An ambassador for Featherston Booktown, Jones has eclectic tastes, from forgotten 20th-century classics to middle-grade children's books. "One of the benefits of being a citizen book reviewer is that we're not experts and we're not literary critics. We're talking more about how it made us feel.

"It's quite nice for normal, ordinary people to connect with one another using a shared language. In some regards, that's much more approachable and authentic than someone who might seem a little remote or aloof because they're an expert in the field."

The community is certainly varied, although dominated by women. Yasmin Nouri, a "book-hoarding scientist" @book_tings, is doing a PhD in cancer immunotherapy at the Malaghan Institute in Wellington. Her grandparents owned a book publishing company and she did a BA, majoring in Engish literature, alongside her biomedical science degree.

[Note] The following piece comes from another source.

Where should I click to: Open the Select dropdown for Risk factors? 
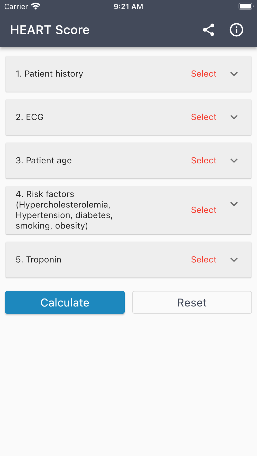(x=204, y=210)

A #shelfie of one of Murray's themed bookcases - she has three of them.
A #shelfie of one of Murray's themed bookcases - she has three of them.

Tash Murray, a mother of three who lives in Waihi, was selling second-hand goods on Instagram when she picked up a copy of Salman Rushdie's novel Quichotte. "It was beautiful," she says. "My childhood was full of books but I'd lost it somewhere along the road. So that was the spark."

In March, Murray rebranded her Instagram account as @readamongstthecrime — she's a big thriller/horror fan, although her personal collection ranges from Booker Prize winners to a set of Encylopedia Britannica's ninth edition. Now the manager of an SPCA op shop, she squeezes in reading time late at night or early in the morning, and posts several times a week.

"It's definitely not a deep dive. Most bookstagrammers just give their honest opinion about how a book made them feel. The impact it had on you — that's what the majority of readers want to know."